J’évoquerai maintenant, cela n’a pas été fait jusqu’à présent, le Fonds de réserve pour les retraites, le FRR. Outil essentiel de notre système de retraite, il a été institué en 1999. Rappelons qu’en constituant des provisions financières ce fonds a pour objet de consolider le financement des retraites servies par le régime général et les régimes alignés. À ce titre, il participe à la pérennisation de notre système par répartition. Son rôle sera très important à compter de 2020, lorsque la transition démographique entraînera un doublement du besoin de financement du régime général.

Lors de la réforme de 2003, l’actuelle majorité était tout acquise aux logiques individuelles et de capitalisation. Elle leur prêtait la vertu de pouvoir répondre aux contraintes démographiques et budgétaires qui ne manqueraient pas de peser rapidement. Dans le même temps, elle ignorait l’importance stratégique du FRR. C’est une faute grave ! En 2008, la perte financière a été de 2,6 milliards d’euros. Pour 2009, la Commission des comptes de la sécurité sociale estime que son solde financier pourrait être de moins 700 millions d’euros. À l’horizon 2020, l’actif du FRR devrait être de l’ordre de 83 milliards d’euros courants. C’est à cette date que les premiers décaissements débuteront.

Nous l’avons dit, 2010 sera un rendez-vous important pour nos retraites. Notre pays, comme l’ensemble des pays occidentaux, doit faire face au papy-boom, à l’allongement de la durée de la vie et à une faible progression de sa population active. Nous comptons aujourd’hui 1,45 cotisant par retraité et les volumes financiers consacrés aux pensions augmentent de 5 % à 6 % par an.

Le rapporteur Dominique Leclerc a déclaré, voilà quelque temps, que la réforme Fillon n’avait pas répondu aux attentes, pourtant nombreuses, sur le financement du système de retraite. C’est un euphémisme ! Il suffit de considérer notamment le niveau des retraites et le pouvoir d’achat de nos aînés pour en être persuadé : « la présidence du pouvoir d’achat » est bel et bien remisée au rang de slogan.

En 2003, l’actuel Premier ministre nous promettait que le déficit serait maîtrisé et les recettes sécurisées. Or, dès 2004, les premiers déficits ont été enregistrés. Par ailleurs, cette réforme reposait sur le pari d’une croissance forte et d’un pouvoir d’achat croissant. On voit ce que cela a donné ! La politique économique menée depuis a généré tout le contraire ; faute de temps, je citerai simplement le rapport annuel sur la pauvreté du Secours catholique, qui en est une illustration parfaite.
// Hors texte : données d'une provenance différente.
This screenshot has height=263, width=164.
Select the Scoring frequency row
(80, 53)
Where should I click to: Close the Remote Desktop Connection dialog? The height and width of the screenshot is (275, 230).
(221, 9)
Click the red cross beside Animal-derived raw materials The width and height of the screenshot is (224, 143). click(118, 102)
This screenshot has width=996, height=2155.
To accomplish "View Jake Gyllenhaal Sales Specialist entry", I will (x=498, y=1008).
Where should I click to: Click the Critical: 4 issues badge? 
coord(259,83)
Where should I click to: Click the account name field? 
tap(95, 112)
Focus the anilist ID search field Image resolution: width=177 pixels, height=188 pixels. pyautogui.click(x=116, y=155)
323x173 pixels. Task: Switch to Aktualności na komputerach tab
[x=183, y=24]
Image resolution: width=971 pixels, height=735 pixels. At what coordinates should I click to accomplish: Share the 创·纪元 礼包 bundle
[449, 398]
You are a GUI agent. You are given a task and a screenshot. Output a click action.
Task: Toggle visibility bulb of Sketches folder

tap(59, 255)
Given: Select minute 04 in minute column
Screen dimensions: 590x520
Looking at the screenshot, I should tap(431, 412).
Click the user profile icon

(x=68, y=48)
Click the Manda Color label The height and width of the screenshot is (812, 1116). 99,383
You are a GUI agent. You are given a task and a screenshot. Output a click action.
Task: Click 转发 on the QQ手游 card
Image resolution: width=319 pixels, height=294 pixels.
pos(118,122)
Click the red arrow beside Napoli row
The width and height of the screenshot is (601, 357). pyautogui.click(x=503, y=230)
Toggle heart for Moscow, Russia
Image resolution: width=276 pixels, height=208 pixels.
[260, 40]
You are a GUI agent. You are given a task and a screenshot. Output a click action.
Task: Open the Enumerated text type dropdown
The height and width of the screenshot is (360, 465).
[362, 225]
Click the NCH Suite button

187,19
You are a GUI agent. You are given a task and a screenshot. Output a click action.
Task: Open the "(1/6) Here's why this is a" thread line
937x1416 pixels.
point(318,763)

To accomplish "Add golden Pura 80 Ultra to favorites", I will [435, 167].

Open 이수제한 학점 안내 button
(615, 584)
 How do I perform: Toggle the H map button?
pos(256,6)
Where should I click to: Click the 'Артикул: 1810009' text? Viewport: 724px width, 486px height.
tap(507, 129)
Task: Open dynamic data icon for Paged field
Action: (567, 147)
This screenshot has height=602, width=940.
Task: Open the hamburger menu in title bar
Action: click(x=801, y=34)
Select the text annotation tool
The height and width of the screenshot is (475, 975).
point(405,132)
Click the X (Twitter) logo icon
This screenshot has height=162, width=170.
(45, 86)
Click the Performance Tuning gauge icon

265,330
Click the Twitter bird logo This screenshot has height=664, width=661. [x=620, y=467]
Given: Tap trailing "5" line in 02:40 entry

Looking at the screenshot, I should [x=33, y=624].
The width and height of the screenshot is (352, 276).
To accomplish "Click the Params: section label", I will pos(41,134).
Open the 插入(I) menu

Notre pays compte 6 millions de personnes âgées qui vivent avec des pensions largement inférieures au SMIC ; un million de retraités connaissent la pauvreté et 620 000 d’entre eux relèvent du minimum vieillesse. La baisse du taux de remplacement, liée à la précarité salariale que la droite ne cesse de vouloir généraliser, fragilise les mécanismes solidaires de retraite.

Pour relever ce défi, il faut réunir tout le monde autour de la table. Certains des partenaires sociaux reçus par le groupe socialiste ont souhaité un « Grenelle des retraites ». Les partenaires sociaux doivent être respectés et entendus à l’occasion d’une authentique négociation collective. C’est un préalable pour qui veut réformer les retraites dans un esprit de consensus et de cohésion sociale.

Il importe de maintenir un système de retraite par répartition solidaire et universel, fondé sur une démarche intergénérationnelle, juste et efficace. Une politique dynamique est également indispensable dans le domaine de l’emploi, qui doit être durable et correctement rémunéré. (Mme Gisèle Printz applaudit.) Enfin, un mécanisme d’amélioration pérenne du pouvoir d’achat de tous les retraités, et d’abord de ceux qui perçoivent les plus petites retraites, doit être mis en œuvre.